Let’s cheat a bit, I obtained the following R code from OpenAI’s GPT4o with a prompt “Write R code to come up with this image.” for the same image,
# Sample Data
set.seed(123)
weights <- rnorm(1000, mean = 50, sd = 15)
# Histogram Plot
hist(weights,
breaks = 10,
col = "cornsilk",
border = "black",
main = "Histogram of Weight (kg)",
xlab = "Weight (kg)",
ylab = "Frequency",
xlim = c(0, 100),
ylim = c(0, 250),
las = 1,
cex.main = 1.5,
cex.lab = 1.2,
cex.axis = 1)
which looks closely similar to the provided plot, although it did not use ggplot21. This seems to be the limitation of the local LLMs that we have tried so far.
4.6 R Coding from Image – Two-step Approach
Instead of relying on only one VLM, what if we combine a VLM with another LLM that is good at coding?
Let’s try our idea. We start by asking llama3.2-vision to describe the image in detail,
query("Provide a clear and detailed description of the image to accurately recreate it as a chart. Include the type of plot, data points, axis labels, scale, colours, and any other relevant details needed for precise reproduction."

## [What is needed]
Extend the article on turning a chart image into R code, starting right after its last line. The records are separate material from the article.

[Data records]
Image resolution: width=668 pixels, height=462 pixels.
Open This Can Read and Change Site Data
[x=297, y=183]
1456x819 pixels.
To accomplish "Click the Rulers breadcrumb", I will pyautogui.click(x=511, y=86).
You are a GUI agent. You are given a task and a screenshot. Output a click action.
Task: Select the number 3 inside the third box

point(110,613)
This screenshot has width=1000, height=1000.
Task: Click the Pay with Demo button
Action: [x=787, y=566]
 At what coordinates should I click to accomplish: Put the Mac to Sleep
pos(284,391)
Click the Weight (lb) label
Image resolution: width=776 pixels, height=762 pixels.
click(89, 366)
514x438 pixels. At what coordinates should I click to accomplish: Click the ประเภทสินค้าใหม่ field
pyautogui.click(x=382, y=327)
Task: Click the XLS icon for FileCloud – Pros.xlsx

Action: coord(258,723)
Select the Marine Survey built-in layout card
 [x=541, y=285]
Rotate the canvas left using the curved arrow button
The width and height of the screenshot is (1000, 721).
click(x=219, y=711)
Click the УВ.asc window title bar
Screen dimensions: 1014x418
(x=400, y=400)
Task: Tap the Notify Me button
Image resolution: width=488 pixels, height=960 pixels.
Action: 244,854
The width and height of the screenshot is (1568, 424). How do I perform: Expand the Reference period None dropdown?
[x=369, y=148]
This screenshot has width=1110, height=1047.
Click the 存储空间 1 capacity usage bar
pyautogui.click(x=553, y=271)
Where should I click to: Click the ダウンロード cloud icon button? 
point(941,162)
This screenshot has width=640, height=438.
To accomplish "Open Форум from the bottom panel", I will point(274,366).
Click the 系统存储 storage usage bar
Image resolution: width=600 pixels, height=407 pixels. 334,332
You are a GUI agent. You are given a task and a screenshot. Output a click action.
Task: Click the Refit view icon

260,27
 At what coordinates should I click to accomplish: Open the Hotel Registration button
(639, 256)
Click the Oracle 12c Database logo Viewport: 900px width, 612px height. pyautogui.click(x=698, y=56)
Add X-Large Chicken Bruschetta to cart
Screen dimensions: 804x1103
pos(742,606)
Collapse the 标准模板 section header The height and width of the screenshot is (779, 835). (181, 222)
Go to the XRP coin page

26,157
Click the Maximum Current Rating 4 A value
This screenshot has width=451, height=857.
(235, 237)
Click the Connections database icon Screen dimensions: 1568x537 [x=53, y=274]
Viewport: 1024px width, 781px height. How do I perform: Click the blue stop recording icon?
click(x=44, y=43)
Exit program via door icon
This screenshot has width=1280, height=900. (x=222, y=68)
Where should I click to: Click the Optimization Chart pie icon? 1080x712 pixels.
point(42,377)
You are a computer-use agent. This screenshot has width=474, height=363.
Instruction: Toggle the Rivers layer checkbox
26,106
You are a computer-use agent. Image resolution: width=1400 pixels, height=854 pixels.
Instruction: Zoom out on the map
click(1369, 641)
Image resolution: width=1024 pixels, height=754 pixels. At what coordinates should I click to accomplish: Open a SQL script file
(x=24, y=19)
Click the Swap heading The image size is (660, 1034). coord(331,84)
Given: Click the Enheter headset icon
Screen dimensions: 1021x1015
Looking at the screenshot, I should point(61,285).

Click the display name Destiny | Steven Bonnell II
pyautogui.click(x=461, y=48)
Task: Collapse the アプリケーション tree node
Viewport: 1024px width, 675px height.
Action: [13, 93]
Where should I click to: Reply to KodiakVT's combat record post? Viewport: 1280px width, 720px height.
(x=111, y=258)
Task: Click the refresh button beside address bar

## [Answer area]
, "llama3.2-vision", images = "img/histogram.png",
output = "text", screen = FALSE,
model_params = list(seed = 111)
) -> temp1a
cat(temp1a)Based on the provided description, here is a structured drawing of the histogram:
**Title:** Histogram of Weight (kg)
**Type:** Vertical Bar Plot
**X-axis:**
* **Major Ticks:** 0, 25, 50, 75, 100
* **Minor Ticks:** Not explicitly mentioned, but implied as increments of 5 or 10 between major ticks
* **Label:** Weight (kg)
**Y-axis:**
* **Major Ticks:** 0, 100, 200
* **Minor Ticks:** Not explicitly mentioned, but implied as increments of 20 between major ticks
* **Label:** Frequency
**Bars:**
* **Color:** Khaki (a shade of brown)
* **Bar 1:** Weight 25 kg, Height approximately 40 units
* **Bar 2:** Weight 50 kg, Height approximately 240 units
* **Bar 3:** Weight 75 kg, Height approximately 120 units
* **Bar 4:** Weight 100 kg, Height approximately 0 units
**Observations:**
* The histogram shows a skewed distribution with most weights concentrated around 50 kg.
* There are no weights below 25 kg or above 100 kg.
* The frequency of weights decreases as the weight increases beyond 75 kg.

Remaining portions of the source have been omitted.